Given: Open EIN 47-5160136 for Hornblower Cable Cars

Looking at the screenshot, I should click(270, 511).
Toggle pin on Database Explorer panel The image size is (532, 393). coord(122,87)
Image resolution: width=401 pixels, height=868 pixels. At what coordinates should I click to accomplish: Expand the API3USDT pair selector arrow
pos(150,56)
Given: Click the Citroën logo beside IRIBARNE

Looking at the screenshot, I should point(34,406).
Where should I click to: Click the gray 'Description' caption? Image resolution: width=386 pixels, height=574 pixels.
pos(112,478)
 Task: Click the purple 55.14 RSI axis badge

## Exercise prompt
Copy out every line of the data above, exactly as given.

## Answer area
Given: Open EIN 47-5160136 for Hornblower Cable Cars

Looking at the screenshot, I should click(270, 511).
Toggle pin on Database Explorer panel The image size is (532, 393). coord(122,87)
Image resolution: width=401 pixels, height=868 pixels. At what coordinates should I click to accomplish: Expand the API3USDT pair selector arrow
pos(150,56)
Given: Click the Citroën logo beside IRIBARNE

Looking at the screenshot, I should point(34,406).
Where should I click to: Click the gray 'Description' caption? Image resolution: width=386 pixels, height=574 pixels.
pos(112,478)
 Task: Click the purple 55.14 RSI axis badge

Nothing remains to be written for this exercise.